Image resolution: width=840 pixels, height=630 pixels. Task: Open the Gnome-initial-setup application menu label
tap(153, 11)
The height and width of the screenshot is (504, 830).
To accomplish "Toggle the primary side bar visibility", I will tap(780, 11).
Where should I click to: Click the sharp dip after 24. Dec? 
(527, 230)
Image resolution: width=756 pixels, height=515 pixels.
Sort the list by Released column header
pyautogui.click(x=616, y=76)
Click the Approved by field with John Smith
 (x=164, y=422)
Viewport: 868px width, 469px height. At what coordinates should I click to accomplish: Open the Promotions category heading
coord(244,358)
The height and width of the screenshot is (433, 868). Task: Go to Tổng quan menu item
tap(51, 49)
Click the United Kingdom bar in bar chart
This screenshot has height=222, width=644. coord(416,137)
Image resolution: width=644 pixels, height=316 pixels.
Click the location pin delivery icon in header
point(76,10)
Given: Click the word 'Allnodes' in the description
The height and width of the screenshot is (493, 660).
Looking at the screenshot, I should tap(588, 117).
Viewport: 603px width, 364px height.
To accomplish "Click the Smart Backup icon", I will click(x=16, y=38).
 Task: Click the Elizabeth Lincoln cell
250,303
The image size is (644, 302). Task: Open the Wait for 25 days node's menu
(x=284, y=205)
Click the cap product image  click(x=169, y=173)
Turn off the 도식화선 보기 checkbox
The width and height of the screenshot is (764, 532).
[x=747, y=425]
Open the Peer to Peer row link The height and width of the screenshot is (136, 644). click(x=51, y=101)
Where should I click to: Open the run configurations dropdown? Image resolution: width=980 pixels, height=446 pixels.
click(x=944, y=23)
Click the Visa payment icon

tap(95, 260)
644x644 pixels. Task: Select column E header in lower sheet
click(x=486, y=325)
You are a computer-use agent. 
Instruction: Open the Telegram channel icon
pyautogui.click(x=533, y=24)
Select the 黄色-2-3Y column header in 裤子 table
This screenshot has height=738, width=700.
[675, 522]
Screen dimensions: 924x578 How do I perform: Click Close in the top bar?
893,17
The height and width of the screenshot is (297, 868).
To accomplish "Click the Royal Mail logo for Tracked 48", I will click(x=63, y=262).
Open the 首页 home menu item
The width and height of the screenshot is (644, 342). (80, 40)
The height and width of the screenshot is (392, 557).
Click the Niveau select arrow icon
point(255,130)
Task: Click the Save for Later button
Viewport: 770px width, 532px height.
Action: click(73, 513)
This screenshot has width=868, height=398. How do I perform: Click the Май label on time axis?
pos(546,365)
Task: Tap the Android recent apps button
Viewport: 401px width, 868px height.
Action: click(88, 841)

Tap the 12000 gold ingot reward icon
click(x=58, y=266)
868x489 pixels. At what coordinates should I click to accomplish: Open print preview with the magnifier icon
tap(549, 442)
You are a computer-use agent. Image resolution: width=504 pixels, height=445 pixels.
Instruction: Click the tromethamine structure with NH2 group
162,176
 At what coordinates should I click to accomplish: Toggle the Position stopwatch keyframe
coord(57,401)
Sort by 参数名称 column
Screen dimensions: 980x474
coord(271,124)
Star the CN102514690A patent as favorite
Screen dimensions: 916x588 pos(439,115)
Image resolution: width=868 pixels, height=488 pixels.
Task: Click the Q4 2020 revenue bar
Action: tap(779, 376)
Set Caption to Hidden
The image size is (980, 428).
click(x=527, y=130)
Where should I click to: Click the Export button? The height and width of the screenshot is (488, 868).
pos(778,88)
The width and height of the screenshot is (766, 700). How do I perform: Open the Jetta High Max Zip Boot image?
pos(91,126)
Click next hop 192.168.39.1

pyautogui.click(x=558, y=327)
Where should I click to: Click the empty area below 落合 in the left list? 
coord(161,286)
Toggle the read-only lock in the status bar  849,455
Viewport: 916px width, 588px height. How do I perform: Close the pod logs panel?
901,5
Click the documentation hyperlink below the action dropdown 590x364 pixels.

┄┄┄┄┄┄┄┄┄┄

### Task
Taking the lines of the listing one by one, count those that contain "will", and answer with the number only.

### Reply to the exercise
3